避妊薬副作用で高脂血症の可能性

高脂血症は、2007年から脂質異常症に名前が変更されています。
血液中にはコレステロール、中性脂肪(トリグリセライド)、遊離脂肪酸という脂質が存在しています。脂質は、細胞膜やホルモンの材料として使われるほかに、エネルギーを貯蔵したり、体の機能を維持する働きを持っています。
脂質は肝臓で作られたり、食べ物から取り込まれます。
人間には恒常性(ホメオスタシス)といって、血液中では脂質を一定に保つ調整機能があります。
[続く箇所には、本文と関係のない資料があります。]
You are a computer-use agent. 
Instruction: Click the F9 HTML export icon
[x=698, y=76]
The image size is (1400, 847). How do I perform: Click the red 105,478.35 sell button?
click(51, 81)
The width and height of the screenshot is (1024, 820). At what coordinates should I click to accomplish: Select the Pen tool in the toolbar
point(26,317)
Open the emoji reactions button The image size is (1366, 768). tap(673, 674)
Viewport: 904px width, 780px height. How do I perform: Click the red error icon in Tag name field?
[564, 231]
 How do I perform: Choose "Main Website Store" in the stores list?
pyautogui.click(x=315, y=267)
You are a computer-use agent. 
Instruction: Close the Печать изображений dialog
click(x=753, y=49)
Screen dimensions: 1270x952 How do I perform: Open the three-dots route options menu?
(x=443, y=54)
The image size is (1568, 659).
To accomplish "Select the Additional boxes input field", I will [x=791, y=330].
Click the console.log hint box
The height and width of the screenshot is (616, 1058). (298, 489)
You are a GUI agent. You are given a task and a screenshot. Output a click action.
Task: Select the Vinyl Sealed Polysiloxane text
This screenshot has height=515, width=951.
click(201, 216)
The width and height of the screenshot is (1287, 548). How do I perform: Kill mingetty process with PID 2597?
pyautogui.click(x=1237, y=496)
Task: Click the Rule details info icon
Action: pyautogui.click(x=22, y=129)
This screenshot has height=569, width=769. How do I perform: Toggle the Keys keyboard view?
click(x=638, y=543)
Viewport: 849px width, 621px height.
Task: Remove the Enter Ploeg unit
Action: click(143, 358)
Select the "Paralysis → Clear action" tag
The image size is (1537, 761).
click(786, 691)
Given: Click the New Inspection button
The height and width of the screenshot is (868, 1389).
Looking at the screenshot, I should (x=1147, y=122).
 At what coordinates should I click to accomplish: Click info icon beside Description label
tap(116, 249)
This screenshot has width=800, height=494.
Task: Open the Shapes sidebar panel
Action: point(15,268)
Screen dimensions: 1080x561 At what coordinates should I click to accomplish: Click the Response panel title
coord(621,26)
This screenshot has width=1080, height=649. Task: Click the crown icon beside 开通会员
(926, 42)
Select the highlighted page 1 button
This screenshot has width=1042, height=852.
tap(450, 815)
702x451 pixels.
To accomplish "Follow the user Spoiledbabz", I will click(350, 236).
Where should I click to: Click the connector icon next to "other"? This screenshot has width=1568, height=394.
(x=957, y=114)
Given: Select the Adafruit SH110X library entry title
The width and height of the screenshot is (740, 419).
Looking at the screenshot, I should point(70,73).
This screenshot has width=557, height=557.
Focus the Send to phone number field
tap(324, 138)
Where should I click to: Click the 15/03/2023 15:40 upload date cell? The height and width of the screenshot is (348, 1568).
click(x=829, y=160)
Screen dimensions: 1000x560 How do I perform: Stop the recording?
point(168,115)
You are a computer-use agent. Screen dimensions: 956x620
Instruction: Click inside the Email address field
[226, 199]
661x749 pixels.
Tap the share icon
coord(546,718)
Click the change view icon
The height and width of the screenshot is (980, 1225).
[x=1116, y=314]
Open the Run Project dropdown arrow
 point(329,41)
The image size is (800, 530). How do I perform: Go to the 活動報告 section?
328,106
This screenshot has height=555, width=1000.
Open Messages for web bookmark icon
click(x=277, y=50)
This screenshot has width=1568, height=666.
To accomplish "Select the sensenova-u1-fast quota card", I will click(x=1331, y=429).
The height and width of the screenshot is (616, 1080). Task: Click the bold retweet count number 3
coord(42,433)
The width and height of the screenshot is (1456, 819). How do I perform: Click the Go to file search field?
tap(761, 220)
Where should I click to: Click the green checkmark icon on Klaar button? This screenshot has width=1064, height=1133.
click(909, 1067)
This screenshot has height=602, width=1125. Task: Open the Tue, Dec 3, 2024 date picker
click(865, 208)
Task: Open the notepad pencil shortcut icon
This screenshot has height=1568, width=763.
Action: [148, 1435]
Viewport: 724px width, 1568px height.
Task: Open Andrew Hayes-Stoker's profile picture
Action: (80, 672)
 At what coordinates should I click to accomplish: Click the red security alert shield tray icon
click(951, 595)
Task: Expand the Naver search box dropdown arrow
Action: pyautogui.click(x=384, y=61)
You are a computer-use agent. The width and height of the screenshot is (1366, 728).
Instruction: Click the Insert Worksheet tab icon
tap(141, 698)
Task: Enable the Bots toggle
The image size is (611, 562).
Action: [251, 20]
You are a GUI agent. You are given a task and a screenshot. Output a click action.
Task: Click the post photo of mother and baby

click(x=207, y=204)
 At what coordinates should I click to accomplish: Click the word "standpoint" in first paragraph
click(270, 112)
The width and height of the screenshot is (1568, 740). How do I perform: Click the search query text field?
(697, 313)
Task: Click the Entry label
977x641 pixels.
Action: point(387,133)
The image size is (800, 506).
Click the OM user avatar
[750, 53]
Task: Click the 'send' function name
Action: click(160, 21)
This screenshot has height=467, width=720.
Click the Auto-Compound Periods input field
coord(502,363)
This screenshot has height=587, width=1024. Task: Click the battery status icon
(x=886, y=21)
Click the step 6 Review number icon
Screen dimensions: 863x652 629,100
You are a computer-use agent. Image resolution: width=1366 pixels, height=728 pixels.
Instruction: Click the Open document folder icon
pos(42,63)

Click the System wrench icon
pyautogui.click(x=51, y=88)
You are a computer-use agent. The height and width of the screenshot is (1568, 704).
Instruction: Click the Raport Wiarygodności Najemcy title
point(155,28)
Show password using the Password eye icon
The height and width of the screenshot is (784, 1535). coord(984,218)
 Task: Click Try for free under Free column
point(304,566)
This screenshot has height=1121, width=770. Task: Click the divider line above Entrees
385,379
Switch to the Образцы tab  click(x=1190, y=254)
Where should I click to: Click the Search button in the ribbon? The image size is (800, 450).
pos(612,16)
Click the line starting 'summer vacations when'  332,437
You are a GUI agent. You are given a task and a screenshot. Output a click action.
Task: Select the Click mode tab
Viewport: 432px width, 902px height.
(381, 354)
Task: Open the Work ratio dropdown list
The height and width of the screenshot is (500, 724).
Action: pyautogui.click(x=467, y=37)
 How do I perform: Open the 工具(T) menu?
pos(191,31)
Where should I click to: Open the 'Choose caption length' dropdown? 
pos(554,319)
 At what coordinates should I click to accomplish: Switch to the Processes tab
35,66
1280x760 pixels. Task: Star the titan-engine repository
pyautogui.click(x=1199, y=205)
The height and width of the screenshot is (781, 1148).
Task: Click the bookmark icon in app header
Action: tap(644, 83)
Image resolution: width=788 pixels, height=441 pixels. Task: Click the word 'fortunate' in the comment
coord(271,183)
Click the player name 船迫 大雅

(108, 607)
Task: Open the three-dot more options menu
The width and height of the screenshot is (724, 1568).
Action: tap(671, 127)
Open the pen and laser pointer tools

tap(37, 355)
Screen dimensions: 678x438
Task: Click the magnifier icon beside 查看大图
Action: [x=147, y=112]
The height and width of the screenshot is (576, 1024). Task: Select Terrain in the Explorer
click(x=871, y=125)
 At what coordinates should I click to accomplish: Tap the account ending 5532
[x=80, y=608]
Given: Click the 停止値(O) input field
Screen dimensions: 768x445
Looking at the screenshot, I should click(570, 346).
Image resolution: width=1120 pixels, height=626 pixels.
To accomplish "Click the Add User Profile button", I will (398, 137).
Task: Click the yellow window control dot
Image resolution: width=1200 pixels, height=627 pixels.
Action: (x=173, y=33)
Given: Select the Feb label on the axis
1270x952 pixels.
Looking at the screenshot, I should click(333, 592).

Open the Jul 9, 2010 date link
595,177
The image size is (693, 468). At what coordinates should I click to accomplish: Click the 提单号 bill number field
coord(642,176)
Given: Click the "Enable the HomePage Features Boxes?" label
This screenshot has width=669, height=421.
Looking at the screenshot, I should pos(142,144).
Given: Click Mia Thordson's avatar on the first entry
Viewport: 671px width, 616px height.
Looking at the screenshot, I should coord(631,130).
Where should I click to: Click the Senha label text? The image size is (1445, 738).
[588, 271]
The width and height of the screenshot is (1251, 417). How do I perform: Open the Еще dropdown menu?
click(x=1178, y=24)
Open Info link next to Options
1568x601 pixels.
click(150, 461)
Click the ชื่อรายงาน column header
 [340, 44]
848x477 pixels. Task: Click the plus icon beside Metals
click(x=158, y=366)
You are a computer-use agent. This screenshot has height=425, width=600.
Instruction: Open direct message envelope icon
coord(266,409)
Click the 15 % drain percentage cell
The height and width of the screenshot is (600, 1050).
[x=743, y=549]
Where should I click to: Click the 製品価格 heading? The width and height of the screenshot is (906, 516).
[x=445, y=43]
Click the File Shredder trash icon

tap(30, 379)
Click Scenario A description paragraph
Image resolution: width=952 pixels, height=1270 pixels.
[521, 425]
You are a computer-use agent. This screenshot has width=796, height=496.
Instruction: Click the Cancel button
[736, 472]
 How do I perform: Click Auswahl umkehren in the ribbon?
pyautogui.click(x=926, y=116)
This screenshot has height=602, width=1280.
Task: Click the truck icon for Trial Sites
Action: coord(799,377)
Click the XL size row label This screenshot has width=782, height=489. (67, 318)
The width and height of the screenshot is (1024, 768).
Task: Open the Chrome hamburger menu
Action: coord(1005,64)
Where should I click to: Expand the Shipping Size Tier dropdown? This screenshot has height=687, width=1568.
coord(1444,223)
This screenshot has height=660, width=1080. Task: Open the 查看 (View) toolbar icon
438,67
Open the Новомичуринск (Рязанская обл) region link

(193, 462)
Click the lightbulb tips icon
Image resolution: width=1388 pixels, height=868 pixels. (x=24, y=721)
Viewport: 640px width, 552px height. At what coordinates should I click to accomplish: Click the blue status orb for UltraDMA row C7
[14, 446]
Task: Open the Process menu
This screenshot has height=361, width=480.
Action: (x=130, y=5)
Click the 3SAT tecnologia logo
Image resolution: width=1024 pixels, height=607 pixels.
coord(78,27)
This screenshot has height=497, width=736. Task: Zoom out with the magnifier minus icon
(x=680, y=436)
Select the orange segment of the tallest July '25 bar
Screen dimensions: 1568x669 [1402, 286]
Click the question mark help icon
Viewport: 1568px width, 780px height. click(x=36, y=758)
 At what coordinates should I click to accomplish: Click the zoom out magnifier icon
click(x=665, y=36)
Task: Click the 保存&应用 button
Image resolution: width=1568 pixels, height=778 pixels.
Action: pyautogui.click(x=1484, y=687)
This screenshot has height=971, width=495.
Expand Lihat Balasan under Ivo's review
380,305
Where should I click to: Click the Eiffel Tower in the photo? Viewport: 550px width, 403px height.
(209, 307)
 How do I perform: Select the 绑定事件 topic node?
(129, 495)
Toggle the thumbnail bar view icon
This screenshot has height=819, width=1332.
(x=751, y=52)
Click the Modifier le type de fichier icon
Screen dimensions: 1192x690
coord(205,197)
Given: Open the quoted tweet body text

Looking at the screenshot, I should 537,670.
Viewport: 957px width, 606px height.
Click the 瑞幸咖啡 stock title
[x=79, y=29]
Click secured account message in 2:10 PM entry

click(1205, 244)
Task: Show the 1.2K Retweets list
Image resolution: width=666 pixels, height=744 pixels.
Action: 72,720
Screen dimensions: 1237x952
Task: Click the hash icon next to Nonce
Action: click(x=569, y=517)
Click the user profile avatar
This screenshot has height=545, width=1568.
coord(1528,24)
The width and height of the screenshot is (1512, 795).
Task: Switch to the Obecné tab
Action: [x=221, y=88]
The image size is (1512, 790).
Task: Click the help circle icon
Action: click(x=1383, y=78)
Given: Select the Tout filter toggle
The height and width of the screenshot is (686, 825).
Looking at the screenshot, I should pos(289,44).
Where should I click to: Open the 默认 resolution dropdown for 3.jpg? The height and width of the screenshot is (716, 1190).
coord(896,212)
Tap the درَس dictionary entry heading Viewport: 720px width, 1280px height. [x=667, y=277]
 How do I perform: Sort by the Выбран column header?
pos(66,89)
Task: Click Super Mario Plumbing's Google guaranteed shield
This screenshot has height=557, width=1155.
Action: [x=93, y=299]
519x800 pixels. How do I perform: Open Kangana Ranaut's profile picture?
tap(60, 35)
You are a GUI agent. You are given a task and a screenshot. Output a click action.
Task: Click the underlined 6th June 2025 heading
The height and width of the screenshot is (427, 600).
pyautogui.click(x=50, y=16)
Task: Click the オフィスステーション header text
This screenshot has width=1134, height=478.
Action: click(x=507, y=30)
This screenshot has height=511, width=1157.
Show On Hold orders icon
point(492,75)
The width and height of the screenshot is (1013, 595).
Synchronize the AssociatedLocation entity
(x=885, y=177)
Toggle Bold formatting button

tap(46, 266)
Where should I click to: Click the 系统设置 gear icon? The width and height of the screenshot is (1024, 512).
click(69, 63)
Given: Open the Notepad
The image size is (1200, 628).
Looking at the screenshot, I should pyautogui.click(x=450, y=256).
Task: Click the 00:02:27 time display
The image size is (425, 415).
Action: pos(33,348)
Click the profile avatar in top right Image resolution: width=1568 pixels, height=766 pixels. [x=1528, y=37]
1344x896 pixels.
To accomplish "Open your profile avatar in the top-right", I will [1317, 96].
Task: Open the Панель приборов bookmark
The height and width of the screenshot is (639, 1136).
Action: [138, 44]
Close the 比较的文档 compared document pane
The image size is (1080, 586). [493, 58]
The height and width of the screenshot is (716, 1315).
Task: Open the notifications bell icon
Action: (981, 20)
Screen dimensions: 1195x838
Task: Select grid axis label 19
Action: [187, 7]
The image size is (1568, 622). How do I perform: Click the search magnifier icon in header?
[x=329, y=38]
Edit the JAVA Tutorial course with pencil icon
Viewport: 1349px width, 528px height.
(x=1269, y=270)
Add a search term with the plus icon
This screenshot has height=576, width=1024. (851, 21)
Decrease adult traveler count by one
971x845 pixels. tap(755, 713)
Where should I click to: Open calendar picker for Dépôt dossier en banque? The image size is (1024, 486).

なので、通常であれば脂質は一定値で保たれています。
高脂血症では、その血液中の脂質がうまくコントロールできなくなって、血液中のLDL(悪玉)コレステロールや中性脂肪が多くなりすぎたり、HDL(善玉)コレステロールが少なくなってしまいます。
高脂血症の原因は、生活習慣が関与している「原発性高脂血症」と、糖尿病や甲状腺機能低下、ステロイドホルモンや避妊薬の服用によって起こる「二次性(続発性)高脂血症」があります。
経口避妊薬にはプロゲステロン(黄体ホルモン)やエストロゲン(卵胞ホルモン)などの、ステロイドホルモンが含まれています。
高脂血症そのものが怖いというよりも、脂質異常症が起きている段階で避妊薬を投与してしまうと、血栓症のリスクが高まるのが問題です。
なので、避妊薬を処方する前には副作用を防ぐために血液一般(貧血・血小板)、血液凝固機能、肝機能、腎機能、電解質、などの血液検査を行います。
さらに、高脂血症の検査としてLDLコレステロール、中性脂肪、HDLコレステロール、の検査も行います。
避妊薬を使うことで得られるメリットに対して、どのような副作用が起こりやすいかを理解しておくことが大切です。